Moreover, she’s been flourishing without needing to embrace wild experiments.

This marks the festival’s 18th year (although, because there are annual spring and fall versions, it’s also its “33rd season”).

Opening night, I was quickly able to determine that the double-program festival provided lots to praise — even when the slightly uneven hour and half of vignettes (that ranged from under 15 minutes to about 35) didn’t quite jell.

And I was a virgin attendee.

Regulars, I suspect, became regulars because of Fringe of Marin’s quality.
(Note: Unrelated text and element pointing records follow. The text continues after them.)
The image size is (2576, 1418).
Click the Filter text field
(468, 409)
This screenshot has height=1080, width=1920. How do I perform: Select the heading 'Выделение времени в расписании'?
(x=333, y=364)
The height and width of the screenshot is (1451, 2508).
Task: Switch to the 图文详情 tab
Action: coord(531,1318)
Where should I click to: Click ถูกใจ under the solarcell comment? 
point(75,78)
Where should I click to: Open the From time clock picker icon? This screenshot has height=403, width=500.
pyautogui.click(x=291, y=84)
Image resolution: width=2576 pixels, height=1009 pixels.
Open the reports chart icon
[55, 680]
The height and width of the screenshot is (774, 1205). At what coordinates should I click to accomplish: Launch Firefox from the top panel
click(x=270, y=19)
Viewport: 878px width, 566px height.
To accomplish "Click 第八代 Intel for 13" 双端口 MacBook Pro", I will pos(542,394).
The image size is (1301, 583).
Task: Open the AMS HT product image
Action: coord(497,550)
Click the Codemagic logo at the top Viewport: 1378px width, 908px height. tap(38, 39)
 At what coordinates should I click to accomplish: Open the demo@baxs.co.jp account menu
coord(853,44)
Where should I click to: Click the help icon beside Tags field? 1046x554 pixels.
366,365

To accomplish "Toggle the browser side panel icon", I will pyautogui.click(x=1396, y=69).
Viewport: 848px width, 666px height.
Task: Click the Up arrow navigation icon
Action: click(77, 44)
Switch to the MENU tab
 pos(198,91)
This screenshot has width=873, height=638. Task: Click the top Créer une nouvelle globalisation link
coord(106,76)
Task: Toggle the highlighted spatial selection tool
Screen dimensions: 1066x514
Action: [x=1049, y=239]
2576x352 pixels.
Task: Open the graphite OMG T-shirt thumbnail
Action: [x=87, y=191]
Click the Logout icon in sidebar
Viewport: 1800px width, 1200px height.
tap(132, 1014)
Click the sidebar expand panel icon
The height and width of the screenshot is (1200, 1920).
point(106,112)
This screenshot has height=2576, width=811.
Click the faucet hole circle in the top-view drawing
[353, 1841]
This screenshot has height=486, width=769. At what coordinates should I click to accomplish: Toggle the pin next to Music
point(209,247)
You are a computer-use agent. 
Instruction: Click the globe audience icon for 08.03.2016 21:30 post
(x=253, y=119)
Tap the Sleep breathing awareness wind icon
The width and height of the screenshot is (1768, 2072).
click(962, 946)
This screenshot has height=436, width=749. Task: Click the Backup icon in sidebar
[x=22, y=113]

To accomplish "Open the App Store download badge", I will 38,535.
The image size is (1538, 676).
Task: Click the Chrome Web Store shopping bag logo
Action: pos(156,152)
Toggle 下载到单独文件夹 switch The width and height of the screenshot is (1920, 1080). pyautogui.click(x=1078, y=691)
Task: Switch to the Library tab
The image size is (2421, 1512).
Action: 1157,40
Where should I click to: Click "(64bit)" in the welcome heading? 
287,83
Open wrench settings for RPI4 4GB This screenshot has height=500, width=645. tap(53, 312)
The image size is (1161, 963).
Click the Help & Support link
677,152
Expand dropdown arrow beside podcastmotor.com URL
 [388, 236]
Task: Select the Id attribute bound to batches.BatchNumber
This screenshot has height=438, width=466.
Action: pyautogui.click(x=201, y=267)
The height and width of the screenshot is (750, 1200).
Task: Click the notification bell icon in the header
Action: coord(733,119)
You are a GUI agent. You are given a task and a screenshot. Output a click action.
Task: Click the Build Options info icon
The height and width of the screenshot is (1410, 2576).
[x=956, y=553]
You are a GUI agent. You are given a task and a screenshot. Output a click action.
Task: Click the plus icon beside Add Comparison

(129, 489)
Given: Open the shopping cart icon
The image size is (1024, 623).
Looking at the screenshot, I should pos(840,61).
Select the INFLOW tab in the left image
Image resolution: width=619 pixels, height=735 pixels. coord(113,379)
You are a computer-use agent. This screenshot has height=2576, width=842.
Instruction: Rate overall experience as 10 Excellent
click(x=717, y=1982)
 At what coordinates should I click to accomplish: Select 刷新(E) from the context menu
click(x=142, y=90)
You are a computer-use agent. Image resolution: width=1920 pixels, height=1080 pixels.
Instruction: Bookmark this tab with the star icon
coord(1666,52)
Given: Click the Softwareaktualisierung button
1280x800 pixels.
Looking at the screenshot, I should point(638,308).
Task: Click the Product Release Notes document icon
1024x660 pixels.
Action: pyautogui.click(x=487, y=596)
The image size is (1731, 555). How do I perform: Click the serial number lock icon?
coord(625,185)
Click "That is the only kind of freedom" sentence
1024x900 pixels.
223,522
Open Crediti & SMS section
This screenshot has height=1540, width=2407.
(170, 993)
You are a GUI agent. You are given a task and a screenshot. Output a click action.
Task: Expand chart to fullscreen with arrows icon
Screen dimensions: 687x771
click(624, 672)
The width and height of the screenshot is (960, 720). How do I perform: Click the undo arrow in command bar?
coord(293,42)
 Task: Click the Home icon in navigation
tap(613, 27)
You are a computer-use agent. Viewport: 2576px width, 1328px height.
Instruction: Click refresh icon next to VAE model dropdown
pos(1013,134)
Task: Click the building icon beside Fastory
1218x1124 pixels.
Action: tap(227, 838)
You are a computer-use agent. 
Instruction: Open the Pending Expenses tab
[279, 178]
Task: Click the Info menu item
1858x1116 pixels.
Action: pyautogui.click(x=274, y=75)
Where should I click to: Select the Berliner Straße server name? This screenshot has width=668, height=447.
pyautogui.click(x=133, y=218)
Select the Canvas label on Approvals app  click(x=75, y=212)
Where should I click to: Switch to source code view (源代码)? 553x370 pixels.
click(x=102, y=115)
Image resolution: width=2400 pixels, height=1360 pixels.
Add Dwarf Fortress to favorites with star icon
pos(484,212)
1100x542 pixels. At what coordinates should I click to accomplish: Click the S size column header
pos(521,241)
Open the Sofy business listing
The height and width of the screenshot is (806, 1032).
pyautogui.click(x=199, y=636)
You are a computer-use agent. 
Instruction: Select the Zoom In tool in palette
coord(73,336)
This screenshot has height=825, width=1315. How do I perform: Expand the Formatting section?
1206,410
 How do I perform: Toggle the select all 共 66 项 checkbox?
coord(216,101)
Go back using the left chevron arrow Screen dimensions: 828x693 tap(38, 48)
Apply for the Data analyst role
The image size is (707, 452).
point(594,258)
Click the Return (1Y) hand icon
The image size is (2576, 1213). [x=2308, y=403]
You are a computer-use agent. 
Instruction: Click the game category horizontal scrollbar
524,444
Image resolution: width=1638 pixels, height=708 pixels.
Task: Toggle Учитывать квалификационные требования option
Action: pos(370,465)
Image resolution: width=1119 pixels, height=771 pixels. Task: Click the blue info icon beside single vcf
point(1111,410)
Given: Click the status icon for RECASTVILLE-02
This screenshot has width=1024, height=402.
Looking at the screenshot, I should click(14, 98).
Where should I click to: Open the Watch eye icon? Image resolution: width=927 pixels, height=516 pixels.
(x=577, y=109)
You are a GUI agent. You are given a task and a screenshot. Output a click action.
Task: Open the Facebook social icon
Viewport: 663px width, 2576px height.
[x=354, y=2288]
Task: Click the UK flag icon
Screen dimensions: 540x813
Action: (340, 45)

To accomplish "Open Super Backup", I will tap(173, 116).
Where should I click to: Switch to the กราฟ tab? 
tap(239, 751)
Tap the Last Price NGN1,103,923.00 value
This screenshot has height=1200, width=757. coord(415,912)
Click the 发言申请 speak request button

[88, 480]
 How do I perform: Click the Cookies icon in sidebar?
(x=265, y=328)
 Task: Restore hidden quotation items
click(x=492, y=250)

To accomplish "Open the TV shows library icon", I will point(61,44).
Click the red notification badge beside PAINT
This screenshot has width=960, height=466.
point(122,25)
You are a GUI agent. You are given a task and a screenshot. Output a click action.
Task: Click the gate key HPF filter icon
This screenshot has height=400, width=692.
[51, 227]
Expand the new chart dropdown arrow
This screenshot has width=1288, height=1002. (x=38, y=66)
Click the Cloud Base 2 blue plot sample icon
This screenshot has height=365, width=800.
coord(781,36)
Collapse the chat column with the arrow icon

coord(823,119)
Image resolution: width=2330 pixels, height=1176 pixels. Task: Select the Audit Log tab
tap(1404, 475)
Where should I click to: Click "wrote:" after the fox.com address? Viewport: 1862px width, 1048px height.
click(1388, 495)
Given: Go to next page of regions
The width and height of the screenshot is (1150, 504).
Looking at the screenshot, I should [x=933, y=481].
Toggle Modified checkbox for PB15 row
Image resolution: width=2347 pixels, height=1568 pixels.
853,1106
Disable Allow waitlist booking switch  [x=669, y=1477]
Case in point: “Little Moscow,” the last show in Program One (and the sole reprise for the five-play second), which consisted of a long soliloquy about anti-Semitism and a man tattooed as a traitor because he dared criticize Russian life.

It could have been terrific if only…

• The rich, accented voice of Rick Roitinger — who squeezed every possible emotion from the Aleks Merilo-penned play as a reminiscing tailor — hadn’t sometimes gotten lost in the cavernous Angelico Concert Hall in which no microphones were evident.

• The actor’s voice hadn’t also been overwhelmed by recorded background music (that nevertheless helped the piece’s moodiness with — in rapid succession — melancholic, dramatic and sentimental strains).

• The poetic, sensitively written piece in which Roitlinger starred didn’t feel longer than a Russian winter.

“Pre-Occupy Hollywood,” an amateurish glimpse of Tinseltown as background film actors view it, forcing them momentarily to contemplate a revolution, was the weakest link in the evening.

And it was tolerable.

Opening night drew only 40 appreciative, supportive theatergoers, and that’s a shame because Fringe of Marin clearly merits vastly bigger crowds.

Programs One and Two of “Fringe of Marin” will run at Angelico Concert Hall, Dominican University, 20 Olive Ave., San Rafael, through June 1. Night performances, Friday and Saturday, 7:30 p.m.; matinees, Saturday and Sunday, 2 p.m. Tickets: $10 to $20. Information: www.fringeofmarin.com.